Peñarol y Quilmes brindaron un espectáculo a la altura de las circunstancias. Le mostraron al país entero lo grandioso de este clásico. Chicanas de un lado, cantos del otro, y mucho colorido en una noche apasionante.
El país entero pudo ver a través de la tv lo que significa este partido para la ciudad de Mar del Plata.
Peñarol y Quilmes demostraron una vez más el colorido que le pueden poner a un partido que se vive como se juega.
Desde temprano la gente fue llegando a ritmo calmo, con la expectativa propia de un partido de esta envergadura. Hombres de canas largas, muchachas de ropa suelta, niños con camisetas más grandes que su propio cuerpo vivieron un espectáculo apasionante.
Los hamburgueseros y cocacoleros de parabienes. Las radios y sus relatores subidos en una adrenalina única. Y las hinchadas de cada lado ofreciendo una sinfonía estruendosa que hacía retumbar el polideportivo "Islas Malvinas".
El calor del ambiente iba creciendo ante cada pelota que el "Gabo" Mikulas agarraba y se cruzaba en su camino, ante los zapateos folclóricos del "Huevo" Sánchez, ante la platea enardecida por algún que otro fallo arbitral.
"Pamperito" Diez volando por el aire para tomar una pelota a lo Fillol. "Chukie" Robinson más enfurecido que el famoso muñeco de las películas de terror. "Tato" Rodríguez pidiéndole calma a sus compañeros con la tranquilidad de que todo iba en buen camino. Y la gente de fondo...alentando y alentando sin parar.

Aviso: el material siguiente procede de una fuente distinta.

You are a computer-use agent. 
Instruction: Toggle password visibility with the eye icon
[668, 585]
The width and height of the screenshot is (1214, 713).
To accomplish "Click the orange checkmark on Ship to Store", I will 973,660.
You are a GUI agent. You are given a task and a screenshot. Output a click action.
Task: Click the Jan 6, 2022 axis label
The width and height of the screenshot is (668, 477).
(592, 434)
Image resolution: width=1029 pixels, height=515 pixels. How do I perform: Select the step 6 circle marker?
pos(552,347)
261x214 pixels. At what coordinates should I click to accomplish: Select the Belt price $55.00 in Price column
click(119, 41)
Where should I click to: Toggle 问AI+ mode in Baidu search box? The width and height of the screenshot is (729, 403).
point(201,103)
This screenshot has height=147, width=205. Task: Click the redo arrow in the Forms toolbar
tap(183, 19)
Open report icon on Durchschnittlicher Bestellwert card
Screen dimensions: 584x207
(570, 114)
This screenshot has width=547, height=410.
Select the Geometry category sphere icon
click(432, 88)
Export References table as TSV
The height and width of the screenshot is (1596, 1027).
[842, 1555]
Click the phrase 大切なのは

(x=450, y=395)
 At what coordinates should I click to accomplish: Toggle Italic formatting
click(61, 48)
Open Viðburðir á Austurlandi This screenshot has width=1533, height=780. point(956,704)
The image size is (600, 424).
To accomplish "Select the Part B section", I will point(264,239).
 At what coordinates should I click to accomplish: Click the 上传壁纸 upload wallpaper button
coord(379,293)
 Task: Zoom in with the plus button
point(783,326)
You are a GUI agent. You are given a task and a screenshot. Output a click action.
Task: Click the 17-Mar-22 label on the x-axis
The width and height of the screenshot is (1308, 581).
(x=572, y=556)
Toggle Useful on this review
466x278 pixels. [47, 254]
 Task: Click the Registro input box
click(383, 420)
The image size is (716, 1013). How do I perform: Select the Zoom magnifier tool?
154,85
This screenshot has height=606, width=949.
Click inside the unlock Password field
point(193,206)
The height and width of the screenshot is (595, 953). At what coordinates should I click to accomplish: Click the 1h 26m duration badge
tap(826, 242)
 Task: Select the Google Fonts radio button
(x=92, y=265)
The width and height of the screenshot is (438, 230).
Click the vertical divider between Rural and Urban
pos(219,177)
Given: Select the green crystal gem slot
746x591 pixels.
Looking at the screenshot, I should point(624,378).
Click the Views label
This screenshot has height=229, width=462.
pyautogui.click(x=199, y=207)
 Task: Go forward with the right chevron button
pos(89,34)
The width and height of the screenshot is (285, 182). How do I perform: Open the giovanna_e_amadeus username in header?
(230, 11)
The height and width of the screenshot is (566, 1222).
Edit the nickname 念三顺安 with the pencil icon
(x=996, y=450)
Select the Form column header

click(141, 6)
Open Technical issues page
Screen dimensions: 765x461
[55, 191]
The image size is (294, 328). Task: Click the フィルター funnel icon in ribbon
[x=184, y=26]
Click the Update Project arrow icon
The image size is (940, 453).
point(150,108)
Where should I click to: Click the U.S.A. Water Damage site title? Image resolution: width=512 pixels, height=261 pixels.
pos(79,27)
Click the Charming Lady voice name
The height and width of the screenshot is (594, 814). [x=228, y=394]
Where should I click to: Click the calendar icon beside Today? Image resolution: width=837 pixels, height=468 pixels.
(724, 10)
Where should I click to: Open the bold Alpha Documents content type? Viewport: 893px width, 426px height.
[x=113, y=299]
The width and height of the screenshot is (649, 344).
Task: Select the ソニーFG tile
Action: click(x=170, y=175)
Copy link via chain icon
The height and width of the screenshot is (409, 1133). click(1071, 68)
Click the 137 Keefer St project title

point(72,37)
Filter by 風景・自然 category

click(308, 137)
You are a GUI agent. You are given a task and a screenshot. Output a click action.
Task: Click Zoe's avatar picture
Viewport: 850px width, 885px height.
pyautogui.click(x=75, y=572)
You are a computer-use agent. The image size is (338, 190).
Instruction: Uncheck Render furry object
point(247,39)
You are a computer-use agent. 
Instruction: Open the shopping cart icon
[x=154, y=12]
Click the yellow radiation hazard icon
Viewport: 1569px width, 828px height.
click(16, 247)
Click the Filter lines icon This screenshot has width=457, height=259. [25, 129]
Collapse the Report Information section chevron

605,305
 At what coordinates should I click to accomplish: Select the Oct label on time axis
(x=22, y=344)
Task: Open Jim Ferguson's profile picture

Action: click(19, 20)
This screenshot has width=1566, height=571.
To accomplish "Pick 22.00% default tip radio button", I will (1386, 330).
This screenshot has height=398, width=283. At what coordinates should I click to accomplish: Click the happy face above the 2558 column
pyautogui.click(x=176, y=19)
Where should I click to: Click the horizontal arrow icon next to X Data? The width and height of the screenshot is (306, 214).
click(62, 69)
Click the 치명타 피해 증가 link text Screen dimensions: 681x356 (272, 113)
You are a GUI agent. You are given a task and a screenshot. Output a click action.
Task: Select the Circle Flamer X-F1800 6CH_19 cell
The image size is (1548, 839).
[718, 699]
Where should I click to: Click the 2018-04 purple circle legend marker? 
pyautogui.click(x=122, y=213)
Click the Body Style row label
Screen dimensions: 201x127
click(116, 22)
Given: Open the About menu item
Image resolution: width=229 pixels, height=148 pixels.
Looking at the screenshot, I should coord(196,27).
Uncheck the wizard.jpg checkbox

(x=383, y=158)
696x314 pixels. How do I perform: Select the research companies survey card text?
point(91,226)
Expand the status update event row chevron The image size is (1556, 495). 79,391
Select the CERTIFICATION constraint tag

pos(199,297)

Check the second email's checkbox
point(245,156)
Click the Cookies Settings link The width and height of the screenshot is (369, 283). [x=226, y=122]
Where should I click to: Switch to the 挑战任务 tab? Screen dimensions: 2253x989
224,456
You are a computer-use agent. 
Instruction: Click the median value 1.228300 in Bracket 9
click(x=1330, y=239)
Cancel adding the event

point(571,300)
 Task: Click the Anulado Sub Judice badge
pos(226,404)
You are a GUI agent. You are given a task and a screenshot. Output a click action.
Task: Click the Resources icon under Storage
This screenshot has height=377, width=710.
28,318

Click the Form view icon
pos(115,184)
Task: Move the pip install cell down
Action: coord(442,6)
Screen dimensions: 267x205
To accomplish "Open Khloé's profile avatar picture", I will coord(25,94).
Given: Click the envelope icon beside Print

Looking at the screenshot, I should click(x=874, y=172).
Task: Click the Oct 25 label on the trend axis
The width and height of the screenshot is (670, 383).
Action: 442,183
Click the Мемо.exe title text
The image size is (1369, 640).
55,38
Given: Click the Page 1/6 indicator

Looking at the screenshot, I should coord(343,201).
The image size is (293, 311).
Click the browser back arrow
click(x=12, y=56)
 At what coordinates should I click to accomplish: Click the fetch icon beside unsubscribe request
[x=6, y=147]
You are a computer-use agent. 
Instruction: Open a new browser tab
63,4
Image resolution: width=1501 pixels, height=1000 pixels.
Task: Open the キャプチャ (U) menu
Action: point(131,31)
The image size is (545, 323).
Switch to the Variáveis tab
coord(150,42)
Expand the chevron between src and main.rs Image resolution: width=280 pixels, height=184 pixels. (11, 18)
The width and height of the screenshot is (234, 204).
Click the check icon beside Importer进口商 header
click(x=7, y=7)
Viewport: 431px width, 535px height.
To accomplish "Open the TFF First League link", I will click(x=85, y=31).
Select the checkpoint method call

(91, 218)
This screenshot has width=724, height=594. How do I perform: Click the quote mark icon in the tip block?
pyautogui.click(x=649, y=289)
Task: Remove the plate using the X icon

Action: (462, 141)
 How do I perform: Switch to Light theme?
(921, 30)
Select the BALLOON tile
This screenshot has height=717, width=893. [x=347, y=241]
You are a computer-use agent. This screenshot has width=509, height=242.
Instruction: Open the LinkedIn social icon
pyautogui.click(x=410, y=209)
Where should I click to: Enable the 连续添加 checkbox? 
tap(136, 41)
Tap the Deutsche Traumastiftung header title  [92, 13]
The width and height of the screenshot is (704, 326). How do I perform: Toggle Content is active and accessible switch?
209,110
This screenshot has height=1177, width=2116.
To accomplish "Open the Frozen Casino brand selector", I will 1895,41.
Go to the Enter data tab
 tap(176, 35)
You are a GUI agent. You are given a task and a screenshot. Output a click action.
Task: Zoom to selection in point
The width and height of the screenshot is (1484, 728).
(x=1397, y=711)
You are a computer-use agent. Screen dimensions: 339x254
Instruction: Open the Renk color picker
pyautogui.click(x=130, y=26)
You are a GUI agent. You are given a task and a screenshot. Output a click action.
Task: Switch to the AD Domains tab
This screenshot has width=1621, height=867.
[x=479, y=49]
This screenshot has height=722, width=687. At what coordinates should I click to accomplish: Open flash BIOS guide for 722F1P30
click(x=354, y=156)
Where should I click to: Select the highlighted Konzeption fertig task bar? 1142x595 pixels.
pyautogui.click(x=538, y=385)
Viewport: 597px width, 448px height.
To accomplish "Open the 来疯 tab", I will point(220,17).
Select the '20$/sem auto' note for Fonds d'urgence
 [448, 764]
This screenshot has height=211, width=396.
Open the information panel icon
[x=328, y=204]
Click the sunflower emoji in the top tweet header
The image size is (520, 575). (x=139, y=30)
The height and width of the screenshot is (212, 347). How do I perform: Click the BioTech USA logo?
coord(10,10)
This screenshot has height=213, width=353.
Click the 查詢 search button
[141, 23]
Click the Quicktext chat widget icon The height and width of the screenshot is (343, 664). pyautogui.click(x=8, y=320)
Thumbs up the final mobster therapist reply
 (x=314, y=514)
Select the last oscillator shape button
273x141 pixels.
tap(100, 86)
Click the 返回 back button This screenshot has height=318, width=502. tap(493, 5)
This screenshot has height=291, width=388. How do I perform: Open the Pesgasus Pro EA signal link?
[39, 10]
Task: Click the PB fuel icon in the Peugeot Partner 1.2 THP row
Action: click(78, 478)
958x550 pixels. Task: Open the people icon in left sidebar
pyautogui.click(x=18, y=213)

Por suerte Mar del Plata tiene este partido. Y por suerte su gente lo sabe cuidar. Todo termino en paz, como debe ser. Cada uno por su lado. Unos, felices hasta la médula por el triunfo grandioso. Otros, mascando la bronca lógica de una nueva derrota ante su clásico rival. Pero ambos, con la tranquilidad de haber brindado uno de los espectáculos más maravillosos del deporte nacional.